Allow extra execution threads for use on large systems hosted on powerful hardware #5040

Closed
sheppy99 opened this issue Feb 6, 2018 · 23 comments
Labels

Comments

@sheppy99
Copy link

sheppy99 commented Feb 6, 2018

I've just migrated a large OpenHAB system from 2 x Raspberry Pi's onto one i3-7100u mini PC with 8GB RAM and after consolidating the rules from both machines I ran into issues with rules taking many seconds to fire due, I think, to awaiting spare program threads to use. Most of the time the Java process uses less than 5% of one CPU core and less than 12% memory, yet I seem to run out of resources for rules. There are no warnings in the log for this condition, rules just don't trigger for several seconds. I'm currently running Snapshot 1203 in case its relevant and had the same issues in V2.2 stable
As an enhancement can a setting be added to expand the resources of OpenHAB?

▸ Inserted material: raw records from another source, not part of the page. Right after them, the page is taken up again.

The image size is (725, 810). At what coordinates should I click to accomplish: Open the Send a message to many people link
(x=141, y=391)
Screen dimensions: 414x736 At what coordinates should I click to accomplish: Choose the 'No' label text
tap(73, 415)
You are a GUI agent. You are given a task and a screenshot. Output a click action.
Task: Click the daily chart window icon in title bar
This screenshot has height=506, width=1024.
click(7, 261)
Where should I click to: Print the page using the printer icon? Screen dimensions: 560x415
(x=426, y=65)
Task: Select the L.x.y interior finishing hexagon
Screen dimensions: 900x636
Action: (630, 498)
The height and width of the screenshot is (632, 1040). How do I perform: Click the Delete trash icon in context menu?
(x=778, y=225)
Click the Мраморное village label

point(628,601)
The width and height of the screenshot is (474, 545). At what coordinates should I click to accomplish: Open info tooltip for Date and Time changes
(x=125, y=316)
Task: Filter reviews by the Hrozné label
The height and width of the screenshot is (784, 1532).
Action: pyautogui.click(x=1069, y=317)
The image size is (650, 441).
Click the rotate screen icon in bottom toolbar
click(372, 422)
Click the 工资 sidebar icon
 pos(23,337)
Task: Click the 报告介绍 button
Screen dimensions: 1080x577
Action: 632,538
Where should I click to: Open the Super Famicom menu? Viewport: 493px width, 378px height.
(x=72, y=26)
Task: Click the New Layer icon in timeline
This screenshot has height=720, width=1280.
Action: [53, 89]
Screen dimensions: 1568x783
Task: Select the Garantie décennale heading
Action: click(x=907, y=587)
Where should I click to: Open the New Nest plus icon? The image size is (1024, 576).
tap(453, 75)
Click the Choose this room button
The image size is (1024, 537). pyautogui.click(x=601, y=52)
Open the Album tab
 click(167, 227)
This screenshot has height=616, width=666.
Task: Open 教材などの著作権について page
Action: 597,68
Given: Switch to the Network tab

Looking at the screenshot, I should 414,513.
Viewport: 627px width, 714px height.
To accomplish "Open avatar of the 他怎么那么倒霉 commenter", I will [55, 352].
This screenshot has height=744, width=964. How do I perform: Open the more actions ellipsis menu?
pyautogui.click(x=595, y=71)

Apologies if I have posted this in the wrong place!

@maggu2810
Copy link
Contributor

You can set the thread pool sizes as it is already done in demo configuration

# Configuration of thread pool sizes
org.eclipse.smarthome.threadpool:thingHandler=3
org.eclipse.smarthome.threadpool:discovery=3
org.eclipse.smarthome.threadpool:safeCall=3

The RuleEngineImpl gets a scheduled pool from the ThreadPoolManager

    protected final ScheduledExecutorService scheduler = ThreadPoolManager
            .getScheduledPool(RuleEngine.class.getSimpleName());

Have you ever tried using

org.eclipse.smarthome.threadpool:RuleEngine=15

@sheppy99
Copy link
Author

sheppy99 commented Feb 6, 2018

@maggu2810 Thanks very much for the prompt reply, I wish I'd posted before doing a lot of work rewriting my rules. Which files are these settings in?

@maggu2810
Copy link
Contributor

I don't know the directory layout of openHAB. But I am pretty sure that service is some cfg file that already contains some lines starting with org.eclipse.smarthome.threadpool.

@sheppy99
Copy link
Author

sheppy99 commented Feb 6, 2018

A quick bit of detective work reveals /var/lib/openhab2/config/org/eclipse/smarthome/threadpool.config
which contains

discovery="5"
safeCall="10"
service.pid="org.eclipse.smarthome.threadpool"
thingHandler="5"

putting
RuleEngine=15 in there doesn't survive a reboot.

HOWEVER:
ruleEngine="15" does.

Is there anyway of checking that anything has changed other than trying to run 16 or more rules at once?

@mhilbush
Copy link
Contributor

mhilbush commented Feb 7, 2018

@sheppy99

Caveat: not sure changing these is recommended.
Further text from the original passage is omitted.